#### [TASK DIRECTIONS]
When you find the line with "This screenshot has height=433, width=650." among the records below, reproduce it and each line after it exactly, ending with the line with "Task: Click the Xếp hạng column header".

[Pixel coordinate grounding data]
------------------------------------------------------------
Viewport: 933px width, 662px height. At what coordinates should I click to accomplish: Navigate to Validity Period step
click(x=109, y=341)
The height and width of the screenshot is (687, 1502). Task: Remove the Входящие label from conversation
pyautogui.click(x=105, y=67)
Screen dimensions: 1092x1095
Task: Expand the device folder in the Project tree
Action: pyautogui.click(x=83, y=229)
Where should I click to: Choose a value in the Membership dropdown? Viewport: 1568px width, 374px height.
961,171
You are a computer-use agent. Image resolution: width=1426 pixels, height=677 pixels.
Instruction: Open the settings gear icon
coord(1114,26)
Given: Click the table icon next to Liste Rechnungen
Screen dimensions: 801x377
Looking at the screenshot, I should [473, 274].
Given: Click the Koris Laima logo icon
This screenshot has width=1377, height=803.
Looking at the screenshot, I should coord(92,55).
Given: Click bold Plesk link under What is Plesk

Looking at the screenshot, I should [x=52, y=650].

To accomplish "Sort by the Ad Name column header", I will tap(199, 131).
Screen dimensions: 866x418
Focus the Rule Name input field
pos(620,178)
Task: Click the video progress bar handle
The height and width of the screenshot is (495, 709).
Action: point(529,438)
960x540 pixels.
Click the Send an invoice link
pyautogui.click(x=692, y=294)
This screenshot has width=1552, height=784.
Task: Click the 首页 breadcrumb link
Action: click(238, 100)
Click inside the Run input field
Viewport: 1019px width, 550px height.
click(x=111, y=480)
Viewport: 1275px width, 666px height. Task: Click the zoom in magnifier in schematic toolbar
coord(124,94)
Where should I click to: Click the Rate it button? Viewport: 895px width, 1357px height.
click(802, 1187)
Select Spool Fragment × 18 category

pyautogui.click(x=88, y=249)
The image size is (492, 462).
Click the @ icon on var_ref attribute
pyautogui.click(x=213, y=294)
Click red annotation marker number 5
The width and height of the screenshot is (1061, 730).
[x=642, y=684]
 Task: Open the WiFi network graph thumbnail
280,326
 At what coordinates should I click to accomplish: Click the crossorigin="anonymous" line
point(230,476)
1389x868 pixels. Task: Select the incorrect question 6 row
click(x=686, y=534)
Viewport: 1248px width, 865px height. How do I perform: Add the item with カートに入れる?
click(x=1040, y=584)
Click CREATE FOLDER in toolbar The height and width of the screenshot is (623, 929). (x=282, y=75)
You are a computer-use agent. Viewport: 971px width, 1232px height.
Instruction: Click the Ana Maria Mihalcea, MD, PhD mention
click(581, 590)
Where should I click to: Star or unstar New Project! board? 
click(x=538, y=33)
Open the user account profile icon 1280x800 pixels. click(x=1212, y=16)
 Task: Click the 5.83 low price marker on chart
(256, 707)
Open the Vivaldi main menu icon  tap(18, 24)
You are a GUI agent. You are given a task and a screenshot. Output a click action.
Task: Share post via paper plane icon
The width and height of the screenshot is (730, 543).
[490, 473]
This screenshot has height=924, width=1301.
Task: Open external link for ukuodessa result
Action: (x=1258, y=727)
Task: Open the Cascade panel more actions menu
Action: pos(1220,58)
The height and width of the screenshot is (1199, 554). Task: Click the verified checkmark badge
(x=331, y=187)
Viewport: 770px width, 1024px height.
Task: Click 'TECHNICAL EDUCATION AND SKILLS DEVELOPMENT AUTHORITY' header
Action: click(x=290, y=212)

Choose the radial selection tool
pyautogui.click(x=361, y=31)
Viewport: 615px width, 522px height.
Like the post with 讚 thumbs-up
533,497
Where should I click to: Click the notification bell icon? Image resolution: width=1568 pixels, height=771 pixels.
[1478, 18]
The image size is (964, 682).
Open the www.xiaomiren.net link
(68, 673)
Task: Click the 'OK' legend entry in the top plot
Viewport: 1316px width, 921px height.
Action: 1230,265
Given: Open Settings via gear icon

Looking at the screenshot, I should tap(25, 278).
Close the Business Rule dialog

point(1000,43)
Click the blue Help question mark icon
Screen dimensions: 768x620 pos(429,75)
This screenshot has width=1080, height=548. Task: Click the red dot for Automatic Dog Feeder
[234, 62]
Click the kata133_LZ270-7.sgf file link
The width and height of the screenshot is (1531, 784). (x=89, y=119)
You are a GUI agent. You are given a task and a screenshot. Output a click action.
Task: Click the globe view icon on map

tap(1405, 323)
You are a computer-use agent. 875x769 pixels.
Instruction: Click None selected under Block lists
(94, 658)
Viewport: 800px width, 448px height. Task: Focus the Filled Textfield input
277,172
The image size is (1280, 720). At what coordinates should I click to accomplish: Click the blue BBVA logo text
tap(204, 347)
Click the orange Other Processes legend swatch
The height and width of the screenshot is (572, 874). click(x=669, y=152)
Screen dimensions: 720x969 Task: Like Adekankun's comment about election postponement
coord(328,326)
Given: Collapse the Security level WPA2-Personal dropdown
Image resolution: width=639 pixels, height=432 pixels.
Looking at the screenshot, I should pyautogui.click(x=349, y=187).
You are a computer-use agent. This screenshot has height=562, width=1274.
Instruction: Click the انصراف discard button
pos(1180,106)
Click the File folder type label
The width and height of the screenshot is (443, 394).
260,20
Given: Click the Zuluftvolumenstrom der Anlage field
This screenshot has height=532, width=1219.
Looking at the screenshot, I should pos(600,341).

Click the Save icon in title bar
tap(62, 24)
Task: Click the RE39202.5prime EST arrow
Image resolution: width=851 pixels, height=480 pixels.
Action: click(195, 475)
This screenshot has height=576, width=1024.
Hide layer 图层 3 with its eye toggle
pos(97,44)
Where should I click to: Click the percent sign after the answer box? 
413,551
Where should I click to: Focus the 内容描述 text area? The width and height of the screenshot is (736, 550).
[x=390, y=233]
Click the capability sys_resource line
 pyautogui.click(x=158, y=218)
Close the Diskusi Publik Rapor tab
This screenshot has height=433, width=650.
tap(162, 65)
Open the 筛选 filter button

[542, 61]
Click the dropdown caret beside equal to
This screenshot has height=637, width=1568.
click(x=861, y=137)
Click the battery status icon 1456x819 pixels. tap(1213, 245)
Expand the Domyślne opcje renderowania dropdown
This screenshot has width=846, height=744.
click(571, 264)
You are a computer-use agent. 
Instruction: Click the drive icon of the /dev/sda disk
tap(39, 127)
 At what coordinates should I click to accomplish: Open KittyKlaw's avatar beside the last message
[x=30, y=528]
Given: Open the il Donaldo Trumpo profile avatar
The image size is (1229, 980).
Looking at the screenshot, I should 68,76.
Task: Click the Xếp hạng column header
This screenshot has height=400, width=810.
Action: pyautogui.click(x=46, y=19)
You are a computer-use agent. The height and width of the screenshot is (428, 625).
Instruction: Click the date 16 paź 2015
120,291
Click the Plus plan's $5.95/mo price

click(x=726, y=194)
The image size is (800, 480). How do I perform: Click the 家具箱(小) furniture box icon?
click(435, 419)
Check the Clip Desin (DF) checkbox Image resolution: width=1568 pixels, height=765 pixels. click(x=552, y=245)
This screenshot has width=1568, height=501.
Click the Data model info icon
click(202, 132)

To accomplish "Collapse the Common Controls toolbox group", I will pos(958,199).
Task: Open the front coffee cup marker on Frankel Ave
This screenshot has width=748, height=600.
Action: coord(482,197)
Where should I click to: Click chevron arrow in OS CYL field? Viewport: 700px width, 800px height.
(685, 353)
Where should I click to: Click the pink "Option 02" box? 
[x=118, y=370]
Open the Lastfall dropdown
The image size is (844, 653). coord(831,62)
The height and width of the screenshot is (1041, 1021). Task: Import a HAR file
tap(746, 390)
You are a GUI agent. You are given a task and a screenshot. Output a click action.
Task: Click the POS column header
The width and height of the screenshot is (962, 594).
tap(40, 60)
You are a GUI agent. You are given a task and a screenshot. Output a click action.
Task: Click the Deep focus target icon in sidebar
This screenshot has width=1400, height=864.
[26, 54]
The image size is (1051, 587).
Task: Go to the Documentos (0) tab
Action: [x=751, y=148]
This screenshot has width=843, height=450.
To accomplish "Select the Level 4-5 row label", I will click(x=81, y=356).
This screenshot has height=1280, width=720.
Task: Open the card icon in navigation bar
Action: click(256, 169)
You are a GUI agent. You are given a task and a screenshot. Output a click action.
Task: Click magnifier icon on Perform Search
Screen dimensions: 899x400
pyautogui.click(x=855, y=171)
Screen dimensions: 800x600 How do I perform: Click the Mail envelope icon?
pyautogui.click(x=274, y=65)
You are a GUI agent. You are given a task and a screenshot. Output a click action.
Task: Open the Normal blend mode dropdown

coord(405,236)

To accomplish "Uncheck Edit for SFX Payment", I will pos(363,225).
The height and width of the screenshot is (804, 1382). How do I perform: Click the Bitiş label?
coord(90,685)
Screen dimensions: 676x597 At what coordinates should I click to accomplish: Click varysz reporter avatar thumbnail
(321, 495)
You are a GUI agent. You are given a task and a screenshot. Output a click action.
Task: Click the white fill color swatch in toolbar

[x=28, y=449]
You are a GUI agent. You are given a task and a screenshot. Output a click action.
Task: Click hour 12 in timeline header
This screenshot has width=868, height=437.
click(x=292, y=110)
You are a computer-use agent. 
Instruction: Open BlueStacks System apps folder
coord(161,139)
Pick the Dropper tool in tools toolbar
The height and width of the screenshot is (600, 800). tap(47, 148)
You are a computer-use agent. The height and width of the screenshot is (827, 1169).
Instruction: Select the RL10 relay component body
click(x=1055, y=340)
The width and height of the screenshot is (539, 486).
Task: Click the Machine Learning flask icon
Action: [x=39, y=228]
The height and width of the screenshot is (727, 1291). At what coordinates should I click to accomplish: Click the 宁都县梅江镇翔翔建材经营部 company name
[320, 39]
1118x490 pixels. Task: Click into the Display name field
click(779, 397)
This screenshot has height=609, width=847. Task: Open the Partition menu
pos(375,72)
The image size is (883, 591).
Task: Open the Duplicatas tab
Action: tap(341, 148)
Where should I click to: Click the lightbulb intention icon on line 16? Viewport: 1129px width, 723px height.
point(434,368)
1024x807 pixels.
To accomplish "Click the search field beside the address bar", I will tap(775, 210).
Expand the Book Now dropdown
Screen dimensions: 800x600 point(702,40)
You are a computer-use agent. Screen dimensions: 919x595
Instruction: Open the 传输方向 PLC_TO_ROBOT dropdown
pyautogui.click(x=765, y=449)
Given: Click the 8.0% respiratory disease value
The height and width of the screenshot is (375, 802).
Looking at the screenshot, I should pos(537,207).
------------------------------------------------------------
#### [SOLUTION TO THIS EXERCISE]
This screenshot has height=433, width=650.
tap(162, 65)
Open the 筛选 filter button

[542, 61]
Click the dropdown caret beside equal to
This screenshot has height=637, width=1568.
click(x=861, y=137)
Click the battery status icon 1456x819 pixels. tap(1213, 245)
Expand the Domyślne opcje renderowania dropdown
This screenshot has width=846, height=744.
click(571, 264)
You are a computer-use agent. 
Instruction: Click the drive icon of the /dev/sda disk
tap(39, 127)
 At what coordinates should I click to accomplish: Open KittyKlaw's avatar beside the last message
[x=30, y=528]
Given: Open the il Donaldo Trumpo profile avatar
The image size is (1229, 980).
Looking at the screenshot, I should 68,76.
Task: Click the Xếp hạng column header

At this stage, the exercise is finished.